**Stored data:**
____________________
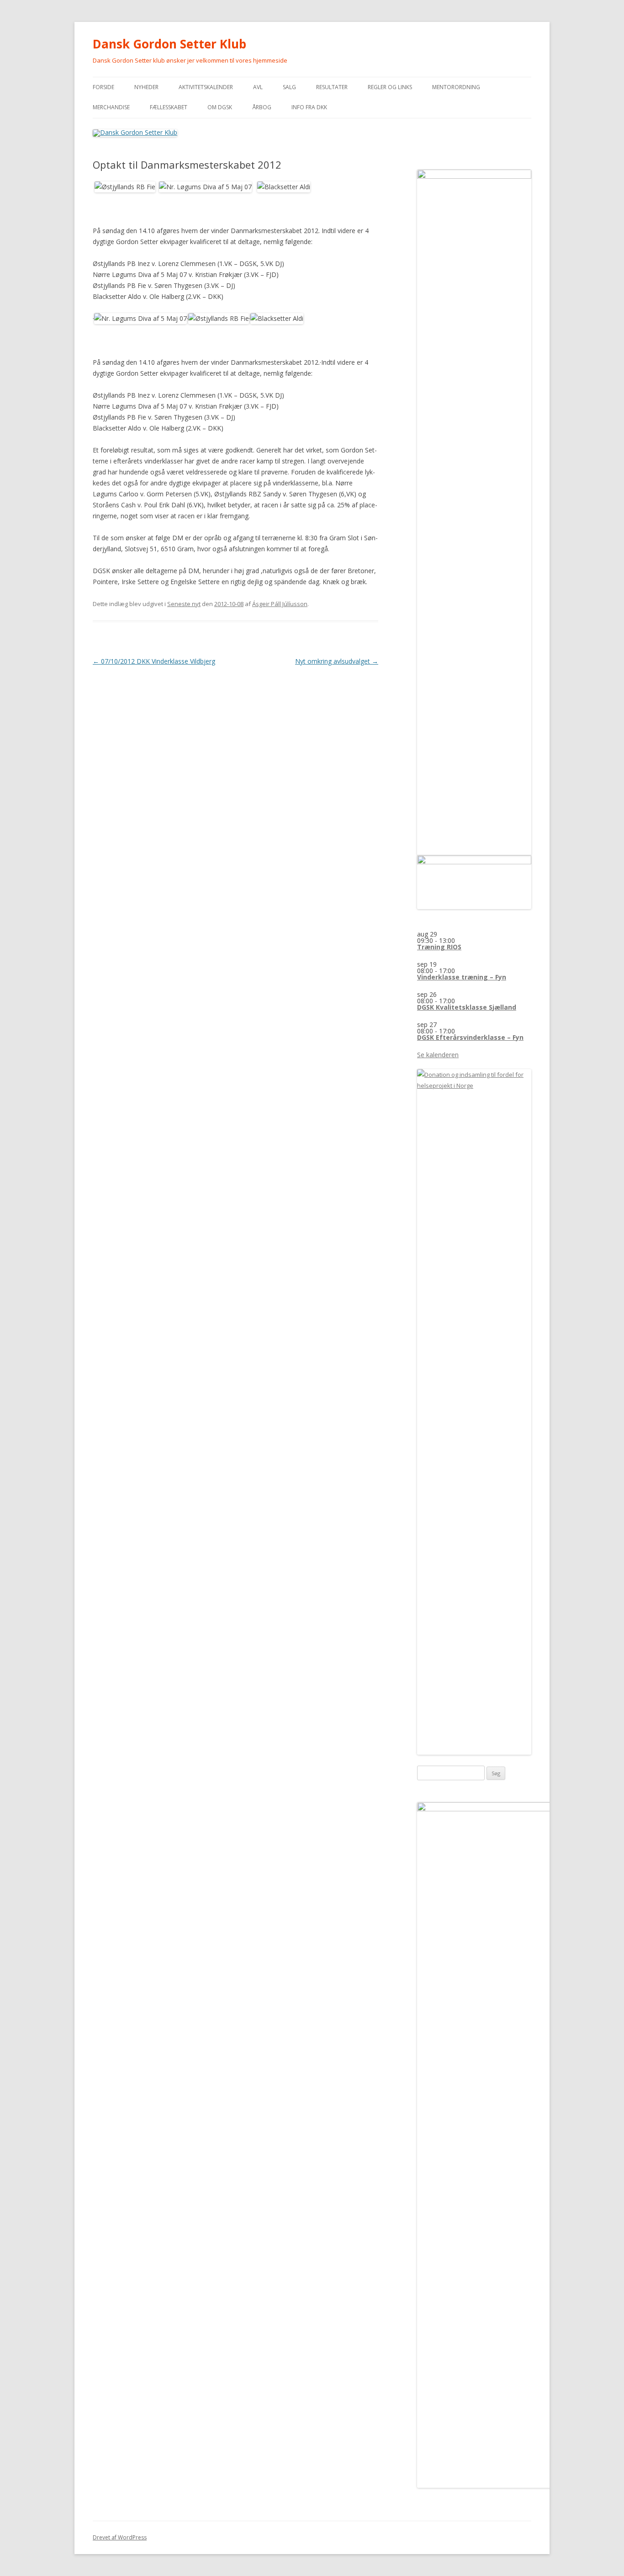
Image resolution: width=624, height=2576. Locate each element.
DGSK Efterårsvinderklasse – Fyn (470, 1037)
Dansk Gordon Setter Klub (169, 44)
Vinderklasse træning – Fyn (461, 977)
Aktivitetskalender (206, 87)
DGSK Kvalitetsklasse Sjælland (466, 1007)
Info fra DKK (309, 107)
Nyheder (146, 87)
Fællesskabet (168, 107)
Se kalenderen (438, 1054)
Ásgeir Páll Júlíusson (279, 604)
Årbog (261, 107)
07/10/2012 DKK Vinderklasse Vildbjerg (154, 661)
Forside (103, 87)
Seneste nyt (184, 604)
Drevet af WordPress (120, 2537)
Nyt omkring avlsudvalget (336, 661)
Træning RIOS (439, 946)
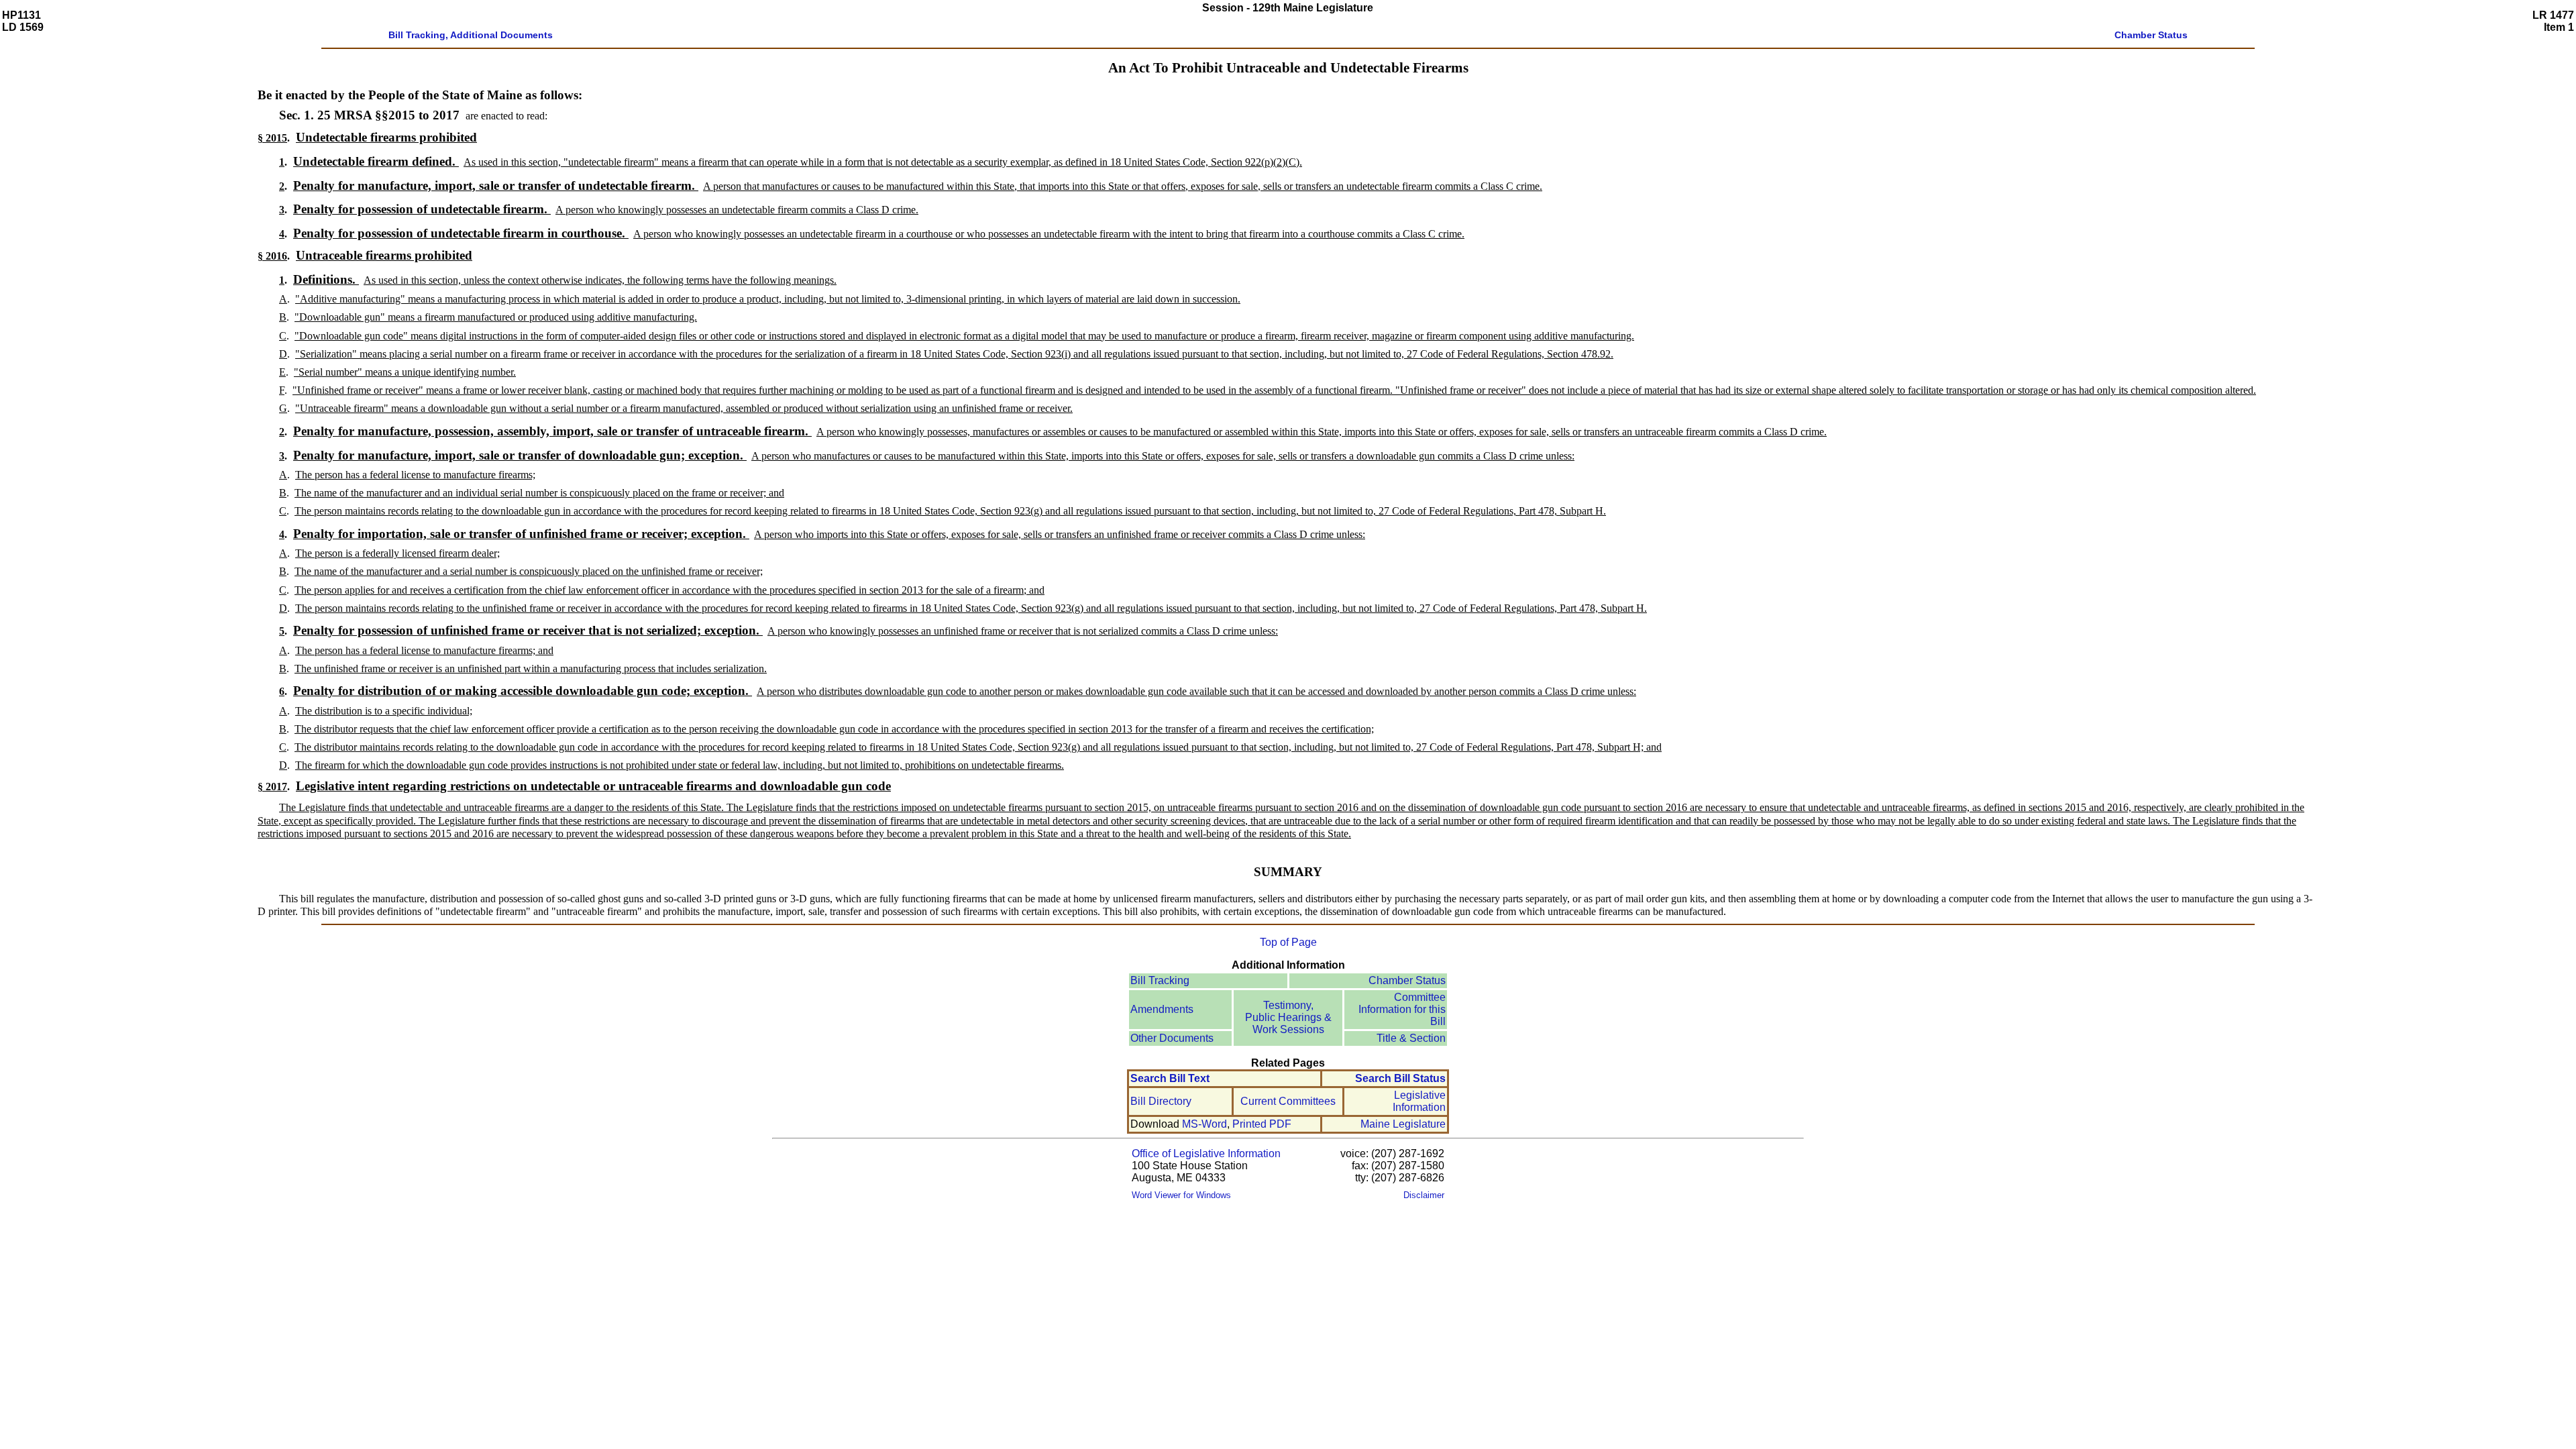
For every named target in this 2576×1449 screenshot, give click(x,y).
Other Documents (1172, 1038)
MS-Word (1204, 1124)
____________________
**TASK OBJECTIVE:**
Your copy should hold only the lines running from the one that contains "Seneste nyt (184, 604)" through the final line of the data; transcribe them exactly, both ends included, and leave pictures out.

**EXERCISE ANSWER:**
Seneste nyt (184, 604)
Drevet af WordPress (120, 2537)
Nyt omkring avlsudvalget (336, 661)
Træning RIOS (439, 946)
For every named target in this 2576×1449 screenshot, give click(x,y).
Other Documents (1172, 1038)
MS-Word (1204, 1124)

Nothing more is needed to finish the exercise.